From 0bf538a4a37ff47bd95fccd5bff2783ca9a1c21d Mon Sep 17 00:00:00 2001
From: Daniel Povey <dpovey@gmail.com>
Date: Tue, 10 May 2022 13:20:10 +0800
Subject: [PATCH] Add negentropy_penalty, on individual dims.

---
 .../ASR/pruned2_knowledge/sampling.py         | 53 ++++++++++++++++---
 1 file changed, 46 insertions(+), 7 deletions(-)
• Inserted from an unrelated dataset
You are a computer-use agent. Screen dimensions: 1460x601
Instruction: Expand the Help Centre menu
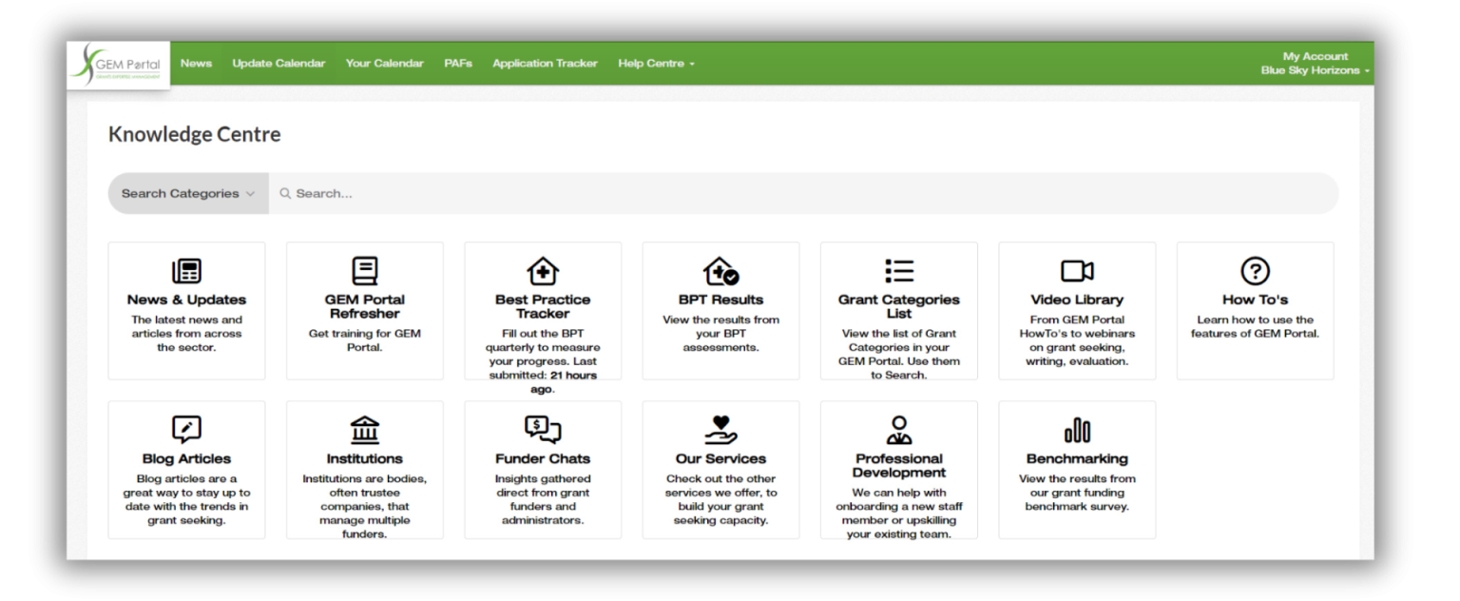point(655,63)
diff --git a/egs/librispeech/ASR/pruned2_knowledge/sampling.py b/egs/librispeech/ASR/pruned2_knowledge/sampling.py
index a2b7b3a9e..a9e0a1848 100644
--- a/egs/librispeech/ASR/pruned2_knowledge/sampling.py
+++ b/egs/librispeech/ASR/pruned2_knowledge/sampling.py
@@ -935,6 +935,48 @@ class WeightedMatrixLookupFunction(torch.autograd.Function):
         return weights_grad.to(dtype), None, knowledge_base.grad.to(dtype)
 
 
+class PenalizeNegentropyFunction(torch.autograd.Function):
+    """
+    Function that does nothing in forward pass, but in backprop, it is as
+    if you had added: `- tot_entropy * alpha` to the loss function, where
+    tot_entropy is the the entropy of the average of the input distributions,
+    times the number of input distributions. (We multiply by this because
+    our overall loss function is proportional to the number of frames).
+
+    This will tend to make the entropy want to become as large as possible,
+    making (-tot_entropy * alpha) as negative as possible.
+
+    Args:
+       logprobs: Tensor of shape (*, num_classes), should be the result of
+            calling some_tensor.log_softmax(dim=-1)
+     Returns:
+       logprobs
+    """
+    @staticmethod
+    def forward(ctx, logprobs: Tensor, alpha: float):
+        ctx.save_for_backward(logprobs.detach())
+        ctx.alpha = alpha
+        return logprobs
+
+    @staticmethod
+    def backward(ctx, logprobs_grad: Tensor) -> Tuple[Tensor, None]:
+        logprobs, = ctx.saved_tensors
+        with torch.enable_grad():
+            logprobs.requires_grad = True
+            # `negentropy` is the negative entropy of the average distribution.
+            # distributions.  It will be <= 0.
+            l = logprobs.reshape(-1, logprobs.shape[-1])
+            scale = ctx.alpha * l.shape[0]
+            avg_dist = l.exp().mean(dim=0)
+            negentropy = (avg_dist * (avg_dist + 1.0e-20).log()).sum()
+            if random.random() < 0.0005:
+                negentropy_individual = (l * l.exp()).sum(dim=-1).mean()
+                print("Negentropy[individual,combined] = ", negentropy_individual.item(), ", ", negentropy.item())
+            loss = negentropy * scale
+            loss.backward()
+        return logprobs_grad + logprobs.grad, None
+
+
 class KnowledgeBaseLookup(nn.Module):
     """
     Create knowledge-base lookup module.  (The knowledge-base parameter, which is
@@ -949,7 +991,8 @@ class KnowledgeBaseLookup(nn.Module):
     """
     def __init__(self, M: int, N: int, D: int,
                  K: int, embedding_dim: int,
-                 knowledge_base: nn.Parameter):
+                 knowledge_base: nn.Parameter,
+                 negentropy_penalty: float = 0.001):
         super(KnowledgeBaseLookup, self).__init__()
         self.knowledge_base = knowledge_base  # shared!
         self.in_proj = ScaledLinear(embedding_dim, M * N,
@@ -961,6 +1004,7 @@ class KnowledgeBaseLookup(nn.Module):
         self.M = M
         self.N = N
         self.K = K
+        self.negentropy_penalty = negentropy_penalty
 
     def forward(self, x: Tensor) -> Tensor:
         """
@@ -972,15 +1016,10 @@ class KnowledgeBaseLookup(nn.Module):
 
         # TODO: later we can try multiplying by a projection of x or something like that.
         """
-        assert torch.all(x - x == 0)
         x = self.in_proj(x) # now (*, M*N)
-        assert torch.all(x - x == 0)
         x = x.reshape(*x.shape[:-1], self.N, self.M) # now (*, N, M)
         x = x.log_softmax(dim=-1) # now normalized logprobs, dim= (*, N, M)
-        assert torch.all(x - x == 0)
-        if random.random() < 0.001:
-            entropy = (x * x.exp()).sum(dim=-1).mean()
-            print("Entropy = ", entropy)
+        x = PenalizeNegentropyFunction.apply(x, self.negentropy_penalty)
         weights, indexes, = sample_combined(x, self.K, input_is_log=True)
         indexes = join_indexes(indexes, self.M)
         x = WeightedMatrixLookupFunction.apply(weights, indexes, self.knowledge_base) # now (*, D)